Zogenaamde "Ryhovesteen" naar de belangrijke Gentse familie de la Kethulle, Heren van Ryhove die het huis bewoonden in de 15de en de 16de eeuw. Historisch belangrijk gebouw als vergaderzaal der Calvinisten en gevangenis door Katholieken tijdens het Calvinistisch bewind van Jan van Hembyze en Frans van Ryhove (1577-1584). Oorspronkelijk steen uit de 13de eeuw, zogenaamd "Braemsteen" opgetrokken uit Doornikse kalksteen, aangepast en uitgebreid in de 16de eeuw, verder gewijzigd in de 18de tot 19de eeuw; beter, minder verbouwde achtergevel met beter bewaard 13de-eeuws uitzicht. Heden in zeer vervallen staat.
Voorgevel met trapgevel (10 treden + topstuk) van vier traveeën met twee bouwlagen onder zadeldak (pannen), opgetrokken uit Doornikse steen met recentere verankerde bakstenen geveltop. Gewijzigde - verlaagde - rechthoekige vensters met gecementeerde negblokken op de verhoogde begane grond, kruiskozijnen met balusters op de borstwering (16de eeuw); onderling verbonden tussendorpels op consooltjes op de bovenverdieping; bolkozijnen in de onderaan door waterlijst afgelijnde geveltop. Steekboogvormig kelderluik. Eigenlijke ingang in de zijgevel, heden toegankelijk langs een poort behorende tot huis nummer 20, begin 19de eeuw samen met nummer 12-14 gebouwd op grondstuk van de tuin van het Ryhovesteen.

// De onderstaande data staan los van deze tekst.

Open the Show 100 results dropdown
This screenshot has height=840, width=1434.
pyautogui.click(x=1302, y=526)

Achterin gelegen binnenplaats met behouden, doch sterk verbouwde en verwaarloosde bijgebouwen en stallen uit de 16de eeuw (?) onder hoog zadeldak (pannen), heden omgebouwd tot garages.
Zichtbare achtergevel, volledig opgetrokken uit Doornikse steen, met trapgevel (7 treden + topstuk) met zadeldakjes, uit de 13de eeuw. Vermoedelijk oorspronkelijk twee bouwlagen en vier traveeën met duidelijke sporen van gewijzigde vensters en behouden gekoppelde, sterk verweerde kruiskozijnen op de verhoogde begane grond. Recente bijbouw. Sporen van een kruiskozijn en vermoedelijke deur in linker travee.

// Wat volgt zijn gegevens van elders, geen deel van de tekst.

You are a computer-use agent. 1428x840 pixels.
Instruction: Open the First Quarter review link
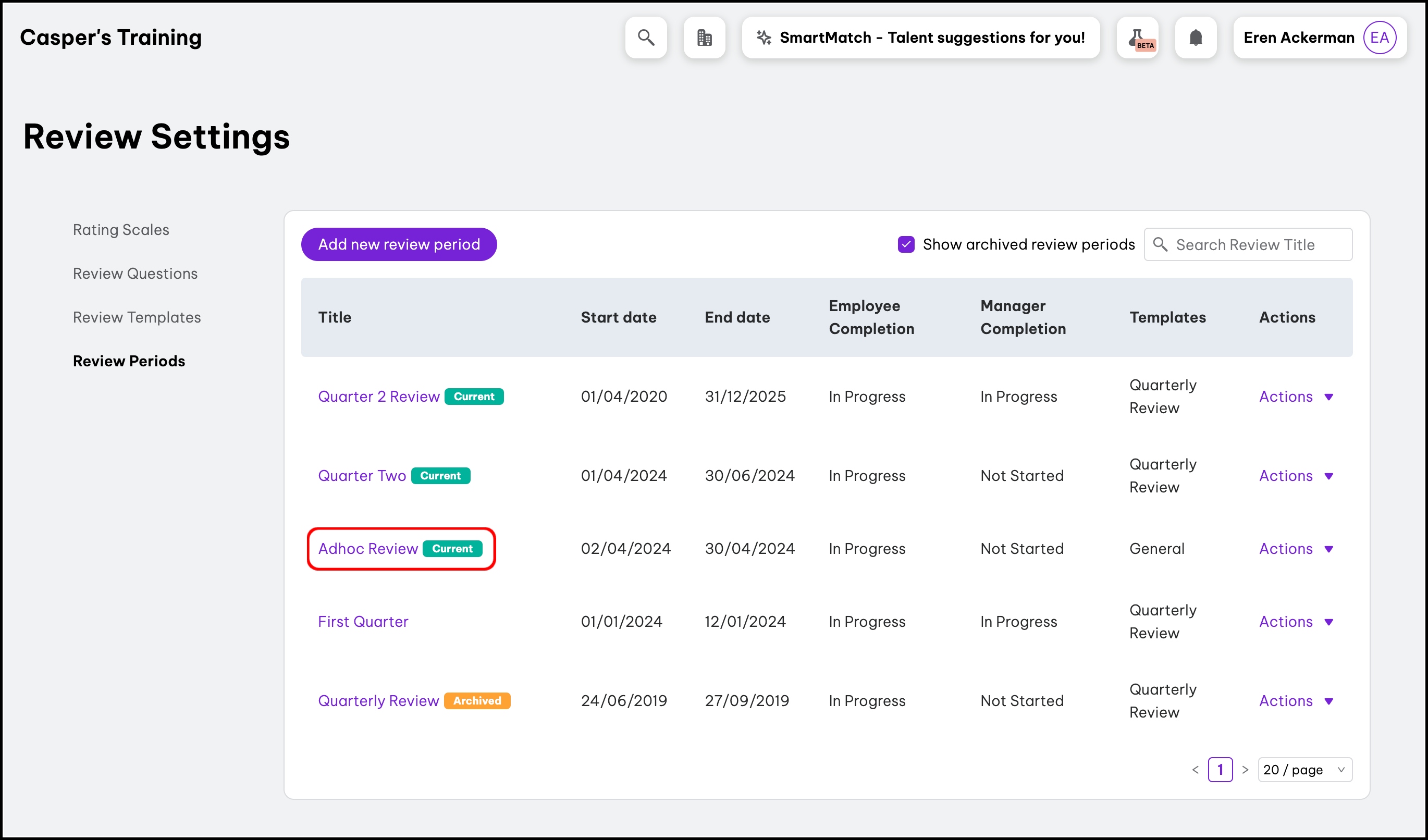point(363,621)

Links heden gedeeltelijk boven de toegang gelegen, bakstenen bijbouw met trapgevel (7 treden, ontbrekend topstuk en opgevulde linkerkant) onder zadeldak (pannen), in kern opklimmend tot de 16de eeuw. Vernieuwde vensters met sporen van zandstenen hoekblokken, op de begane grond in twee gedeeld door een hoge muur.
Links aanleunend bij de voorgevel (Onderstraat), diephuis met trapgevel (7 treden + topstuk) van drie traveeën met één bouwlaag en kelderverdieping, opklimmend tot de 16de eeuw. Baksteenbouw boven zandstenen onderbouw. Naar onderen toe vergrote hoge vensters met gecementeerde negblokken, afgelijnd met waterlijsten en overspannen met boog van strekse baksteen met aanzet- en sluitsteen in zandsteen, 18de-eeuwse houten kozijnen met rocaille op middenstijl. Lage deur en bolkozijnen onder gelijkaardige ontlastingsboog op de kelderverdieping. Horizontaal gelijnde geveltop met waterlijsten ter hoogte van de derde en vijfde trap met bolkozijnen, zolderluik en steigergat.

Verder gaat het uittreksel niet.